## RECORDS FOR THIS EXERCISE
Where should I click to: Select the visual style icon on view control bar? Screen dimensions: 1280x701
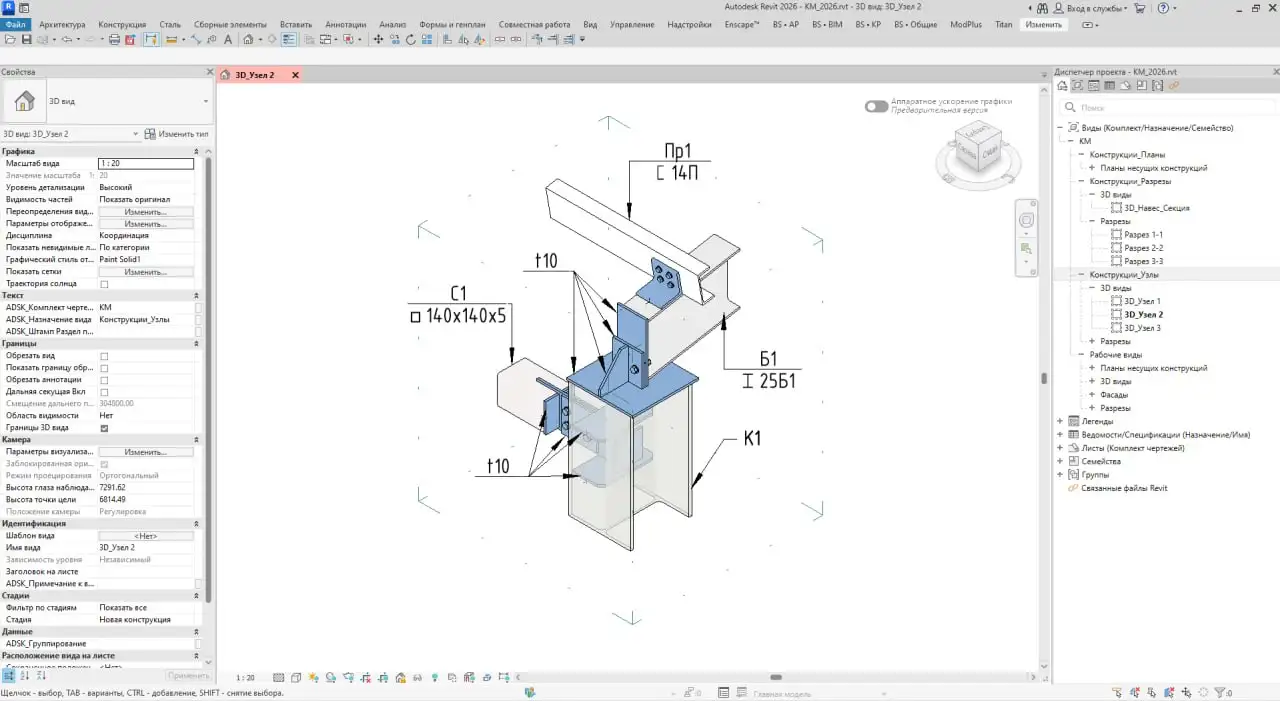[x=296, y=677]
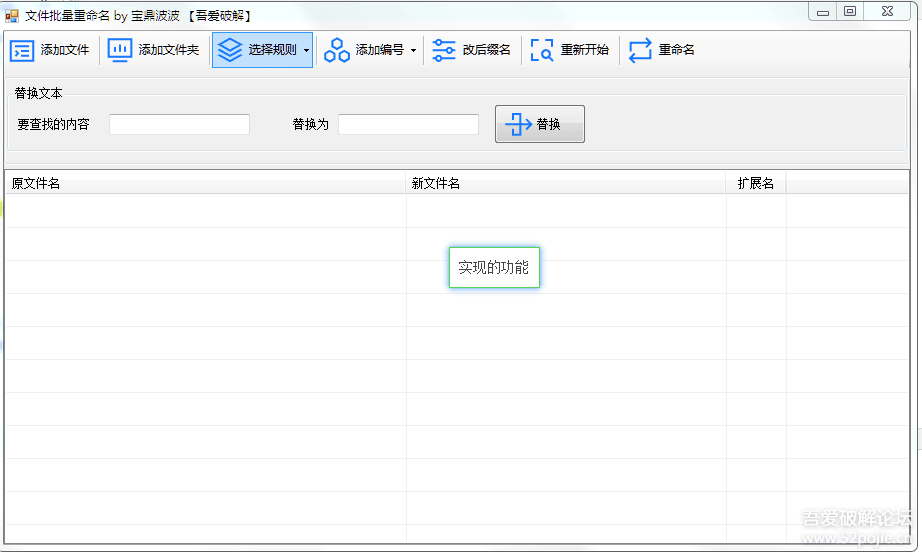Select the 扩展名 column header

coord(756,183)
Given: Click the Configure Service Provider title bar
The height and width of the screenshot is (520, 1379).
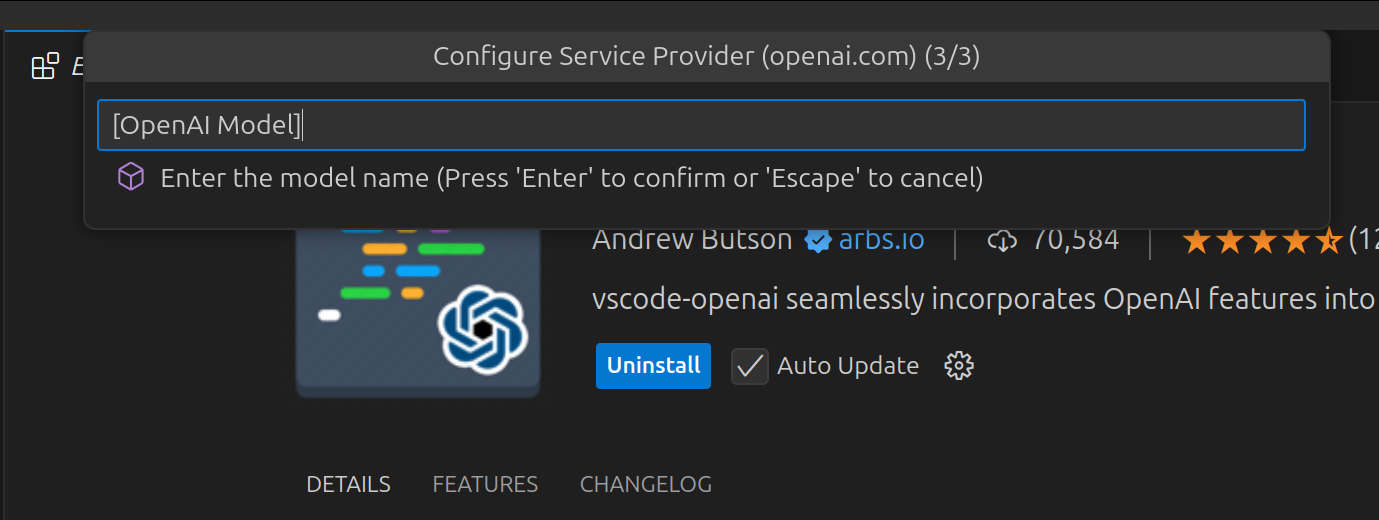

## EXERCISE INSTRUCTIONS
Please change "title bar" to "caption bar" throughout the records above and give all their lines again with nothing else altered. Leave the pictures out of your answer.

## RESPONSE TO THE EXERCISE
Where should I click to: Select the visual style icon on view control bar? Screen dimensions: 1280x701
[x=296, y=677]
Select the 扩展名 column header

coord(756,183)
Given: Click the Configure Service Provider caption bar
The height and width of the screenshot is (520, 1379).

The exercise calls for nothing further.